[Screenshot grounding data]

::::::::::

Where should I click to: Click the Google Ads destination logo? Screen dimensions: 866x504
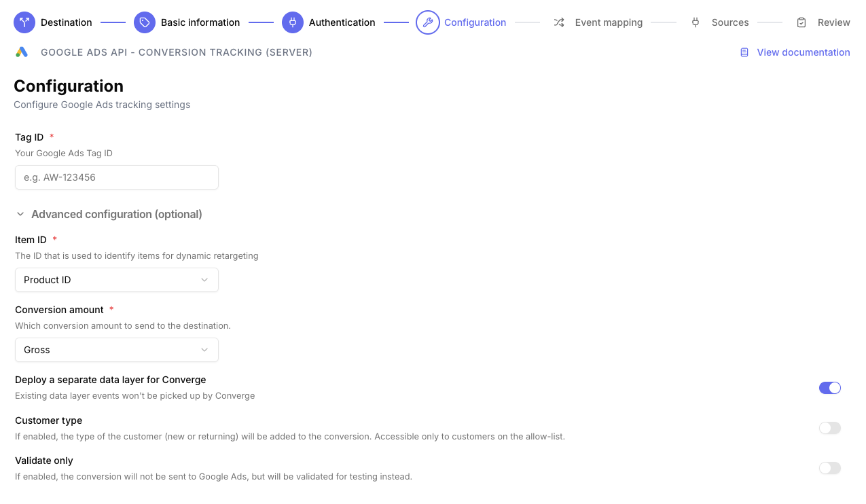(x=21, y=52)
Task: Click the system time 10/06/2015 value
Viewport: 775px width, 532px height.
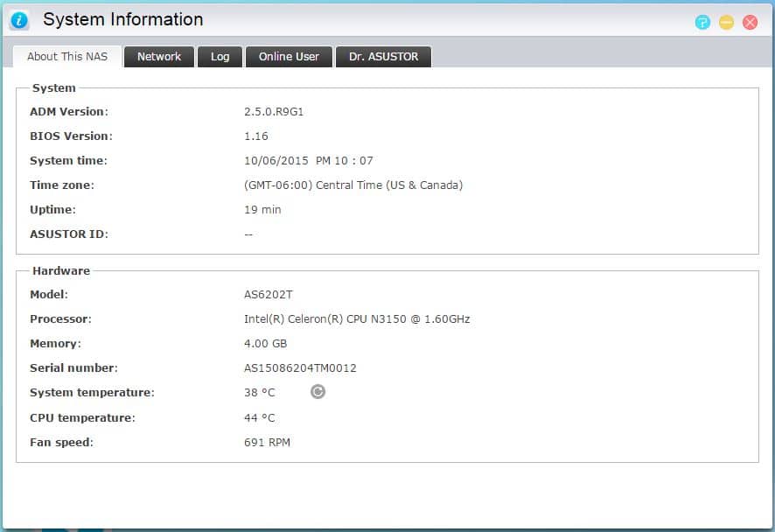Action: pos(308,161)
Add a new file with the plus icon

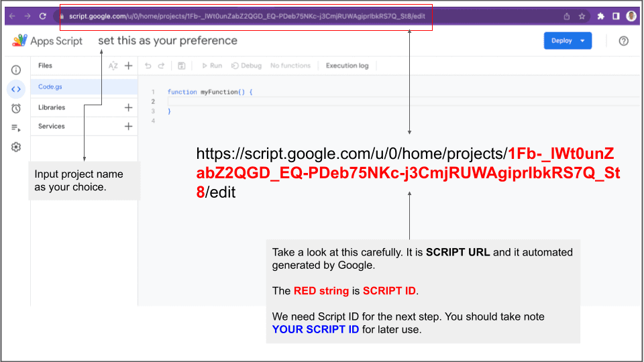129,66
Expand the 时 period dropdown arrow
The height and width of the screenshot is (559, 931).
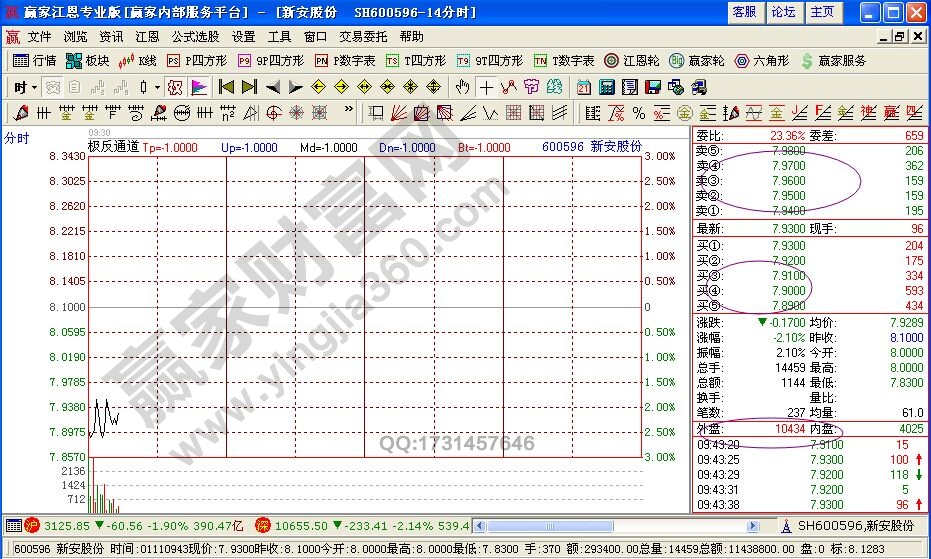point(33,87)
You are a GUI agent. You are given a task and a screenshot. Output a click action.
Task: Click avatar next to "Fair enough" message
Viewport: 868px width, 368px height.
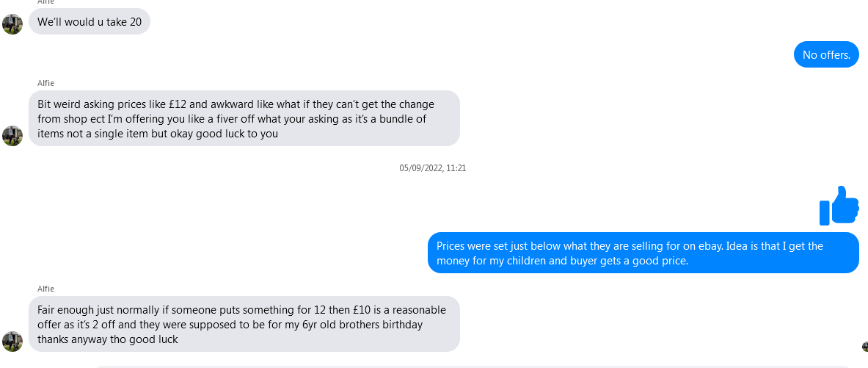[12, 342]
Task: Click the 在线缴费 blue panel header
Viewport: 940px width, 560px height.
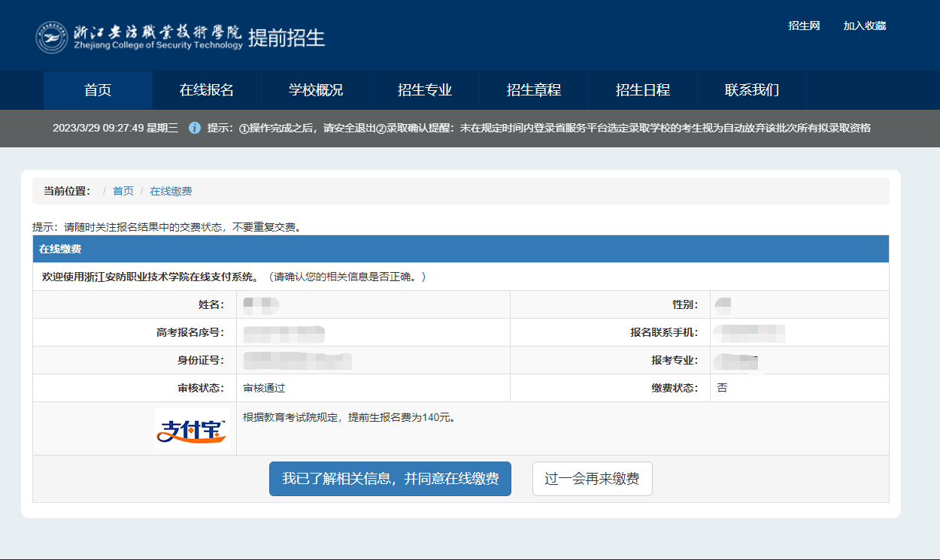Action: [x=460, y=249]
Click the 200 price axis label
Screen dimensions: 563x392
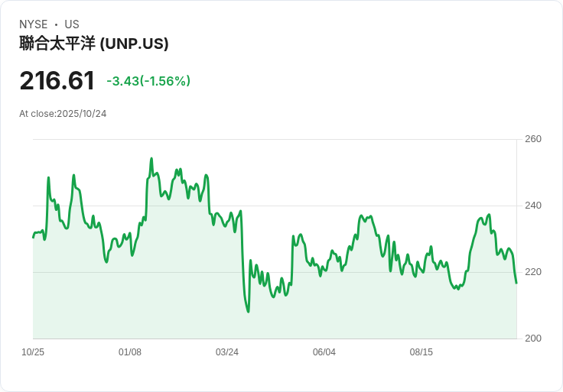533,339
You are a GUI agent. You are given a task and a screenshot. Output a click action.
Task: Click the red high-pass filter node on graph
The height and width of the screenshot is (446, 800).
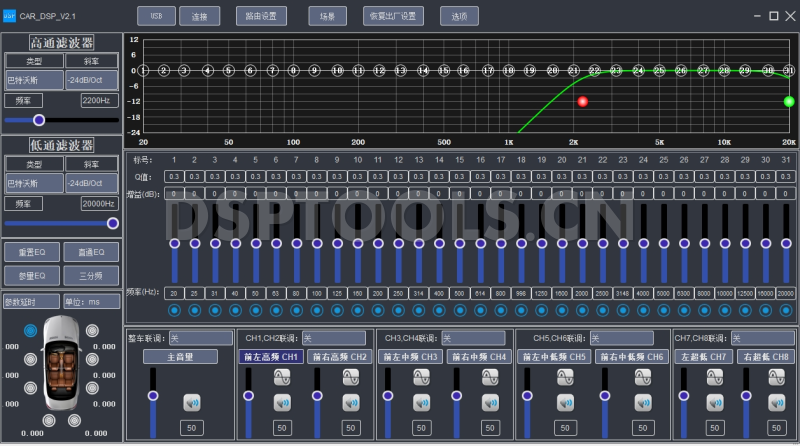click(583, 101)
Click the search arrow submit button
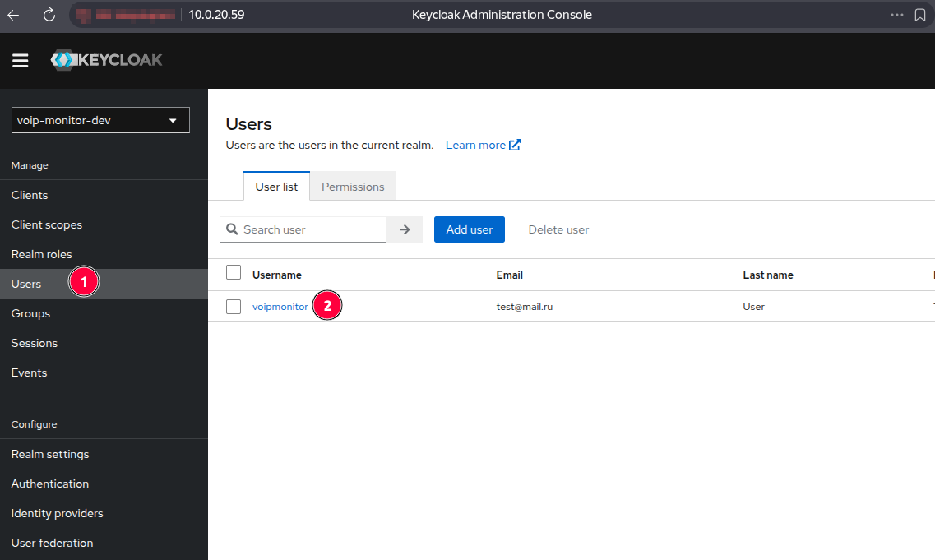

::::::::::

=== Try it ===
Transcribe the records above exactly, excluding every picture.

=== Result of the task ===
Where should I click to: Click the Google Ads destination logo? Screen dimensions: 866x504
(x=21, y=52)
Task: Click the system time 10/06/2015 value
Viewport: 775px width, 532px height.
Action: pos(308,161)
Add a new file with the plus icon

129,66
Expand the 时 period dropdown arrow
The height and width of the screenshot is (559, 931).
point(33,87)
You are a GUI agent. You are given a task and a screenshot. Output a click action.
Task: Click avatar next to "Fair enough" message
Viewport: 868px width, 368px height.
[12, 342]
Task: Click the 在线缴费 blue panel header
Viewport: 940px width, 560px height.
Action: [x=460, y=249]
Click the 200 price axis label
Screen dimensions: 563x392
533,339
You are a GUI agent. You are given a task and a screenshot. Output a click action.
Task: Click the red high-pass filter node on graph
The height and width of the screenshot is (446, 800).
click(583, 101)
Click the search arrow submit button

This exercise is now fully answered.